> Given information:
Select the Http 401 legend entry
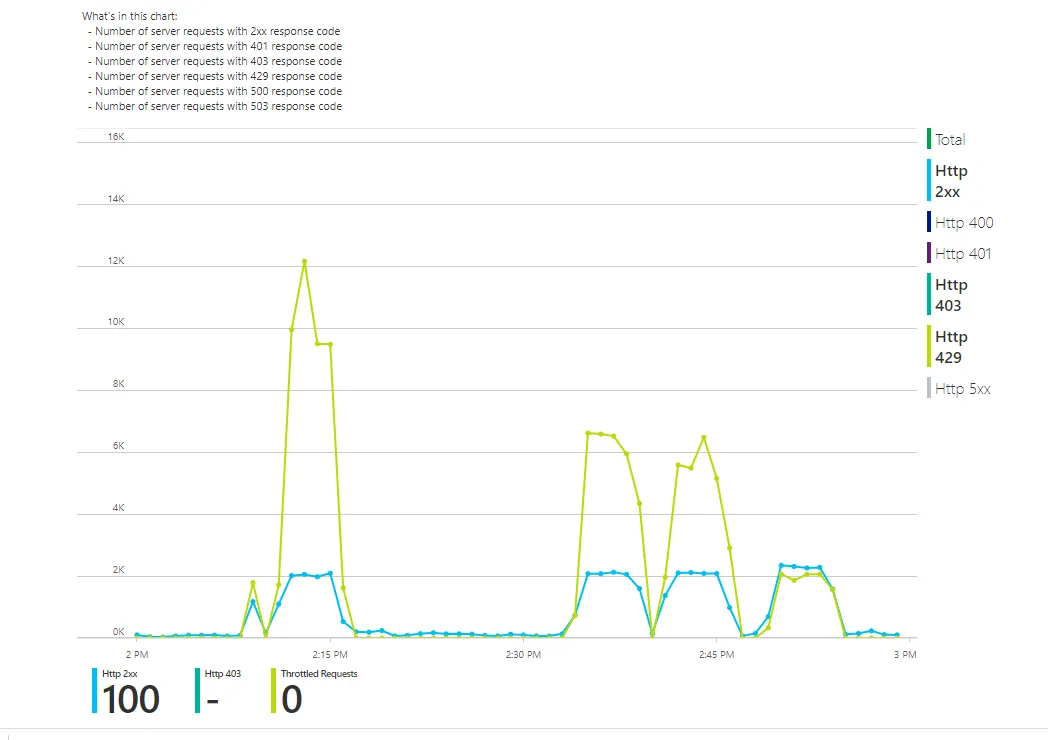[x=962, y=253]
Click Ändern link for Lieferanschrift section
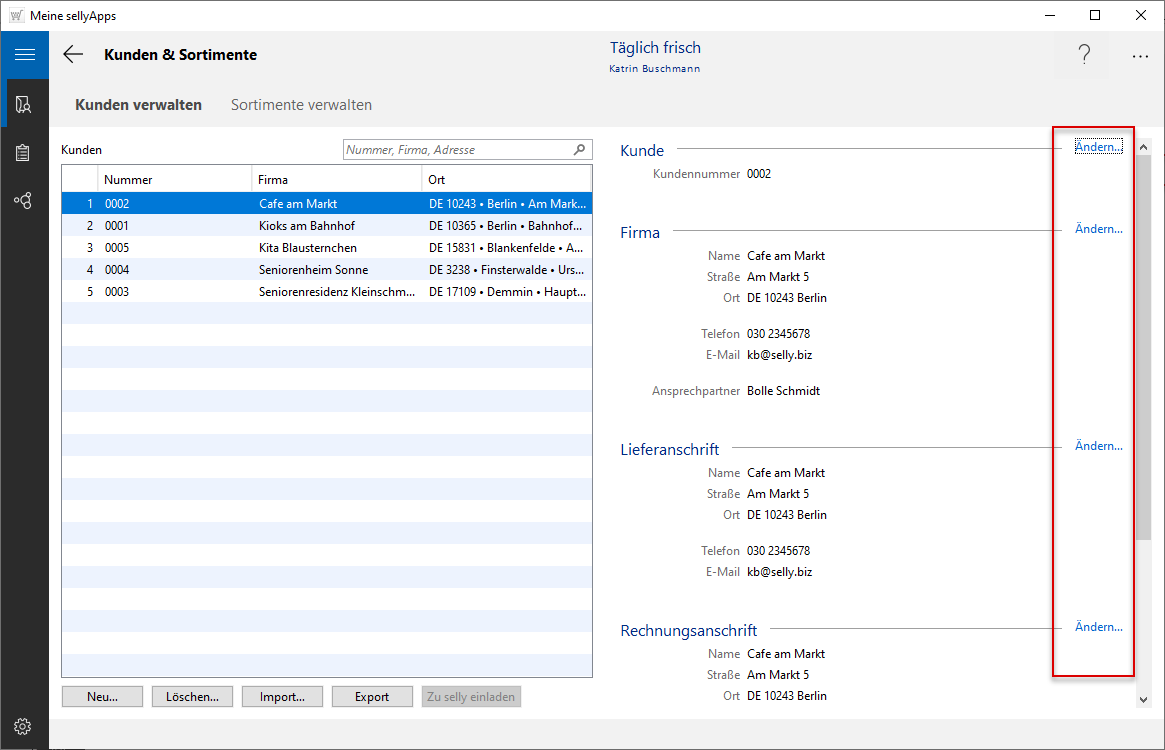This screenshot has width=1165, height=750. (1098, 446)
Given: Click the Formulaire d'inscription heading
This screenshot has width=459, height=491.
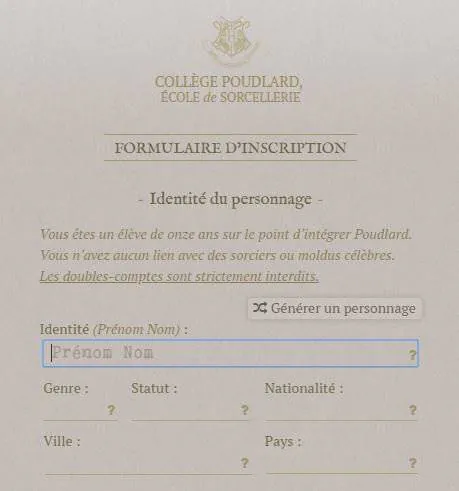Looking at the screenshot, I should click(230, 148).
* * *
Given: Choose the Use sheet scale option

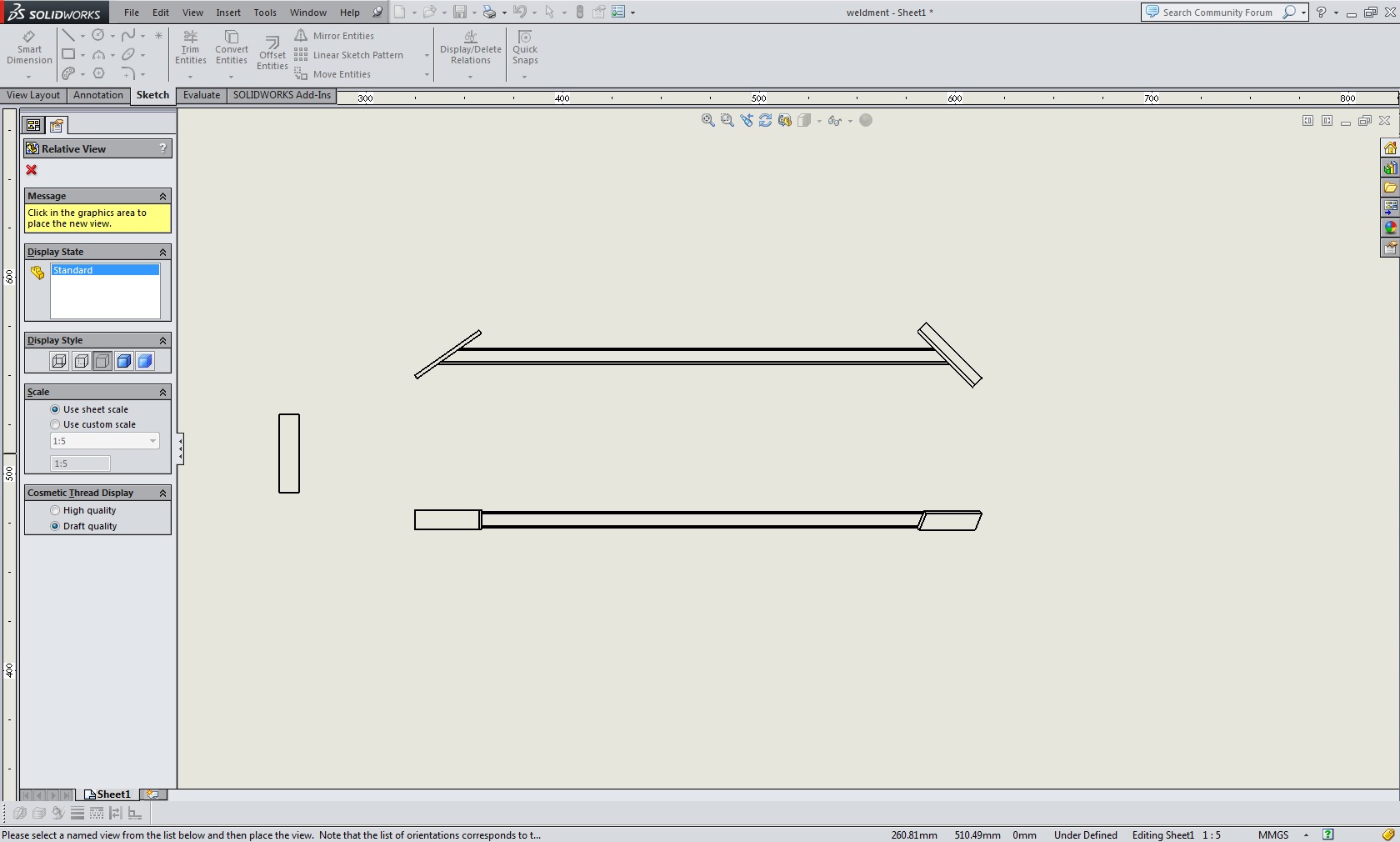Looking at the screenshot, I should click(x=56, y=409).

> Work required:
A word-for-word reproduction is needed of the lines above from the line containing "Select the Http 401 legend entry" through the line containing "Given: Click the", with both ends kept and no pictures.

> Answer area:
Select the Http 401 legend entry
[x=962, y=253]
Click Ändern link for Lieferanschrift section
This screenshot has width=1165, height=750. (1098, 446)
Given: Click the Formulaire d'inscription heading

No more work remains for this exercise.